DATA PROVIDED:
########

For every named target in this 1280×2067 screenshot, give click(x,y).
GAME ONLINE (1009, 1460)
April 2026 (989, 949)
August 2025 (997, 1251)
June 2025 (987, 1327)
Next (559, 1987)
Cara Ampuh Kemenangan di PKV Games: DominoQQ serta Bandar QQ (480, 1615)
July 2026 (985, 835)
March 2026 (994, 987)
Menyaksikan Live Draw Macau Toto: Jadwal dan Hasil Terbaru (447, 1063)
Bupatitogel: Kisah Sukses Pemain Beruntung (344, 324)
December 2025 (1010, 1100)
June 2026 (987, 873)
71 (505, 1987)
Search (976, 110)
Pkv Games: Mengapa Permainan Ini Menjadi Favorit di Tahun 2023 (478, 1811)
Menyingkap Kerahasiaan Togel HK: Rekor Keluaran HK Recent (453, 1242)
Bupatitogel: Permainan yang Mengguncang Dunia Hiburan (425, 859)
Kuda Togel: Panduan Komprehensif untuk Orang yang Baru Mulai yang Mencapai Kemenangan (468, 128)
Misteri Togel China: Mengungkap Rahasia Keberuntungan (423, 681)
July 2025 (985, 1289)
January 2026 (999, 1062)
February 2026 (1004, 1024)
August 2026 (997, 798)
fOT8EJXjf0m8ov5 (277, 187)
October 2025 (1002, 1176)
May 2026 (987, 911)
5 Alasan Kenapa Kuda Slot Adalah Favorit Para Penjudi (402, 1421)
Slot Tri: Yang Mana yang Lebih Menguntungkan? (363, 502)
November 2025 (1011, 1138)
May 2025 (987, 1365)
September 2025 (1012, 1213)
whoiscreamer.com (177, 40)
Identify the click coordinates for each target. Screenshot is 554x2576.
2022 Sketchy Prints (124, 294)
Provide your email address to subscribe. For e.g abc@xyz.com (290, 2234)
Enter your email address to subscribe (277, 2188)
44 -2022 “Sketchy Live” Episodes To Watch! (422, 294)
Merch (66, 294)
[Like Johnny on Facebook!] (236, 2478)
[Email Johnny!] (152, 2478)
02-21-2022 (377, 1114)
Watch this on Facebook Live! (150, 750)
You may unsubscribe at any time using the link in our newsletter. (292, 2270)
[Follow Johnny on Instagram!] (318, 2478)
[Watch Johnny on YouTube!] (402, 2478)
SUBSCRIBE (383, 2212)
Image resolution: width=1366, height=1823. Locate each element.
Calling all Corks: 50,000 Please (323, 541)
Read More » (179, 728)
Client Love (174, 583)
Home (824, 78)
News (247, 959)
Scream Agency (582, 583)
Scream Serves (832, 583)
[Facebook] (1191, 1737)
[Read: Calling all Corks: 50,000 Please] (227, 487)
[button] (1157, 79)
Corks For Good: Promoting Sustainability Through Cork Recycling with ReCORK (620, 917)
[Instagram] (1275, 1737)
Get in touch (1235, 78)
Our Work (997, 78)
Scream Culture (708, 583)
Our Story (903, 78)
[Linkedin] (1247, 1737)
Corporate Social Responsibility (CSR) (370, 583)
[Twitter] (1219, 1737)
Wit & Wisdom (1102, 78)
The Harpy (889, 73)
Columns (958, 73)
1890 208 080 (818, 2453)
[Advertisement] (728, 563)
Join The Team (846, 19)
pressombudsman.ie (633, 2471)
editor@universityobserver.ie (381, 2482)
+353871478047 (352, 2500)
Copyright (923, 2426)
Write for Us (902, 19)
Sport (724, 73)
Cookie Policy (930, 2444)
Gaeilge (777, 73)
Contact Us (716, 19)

########

From the first line of the records through the line with "Cara Ampuh Kemenangan", retype everything word for word, including both ends.

For every named target in this 1280×2067 screenshot, give click(x,y).
GAME ONLINE (1009, 1460)
April 2026 (989, 949)
August 2025 (997, 1251)
June 2025 (987, 1327)
Next (559, 1987)
Cara Ampuh Kemenangan di PKV Games: DominoQQ serta Bandar QQ (480, 1615)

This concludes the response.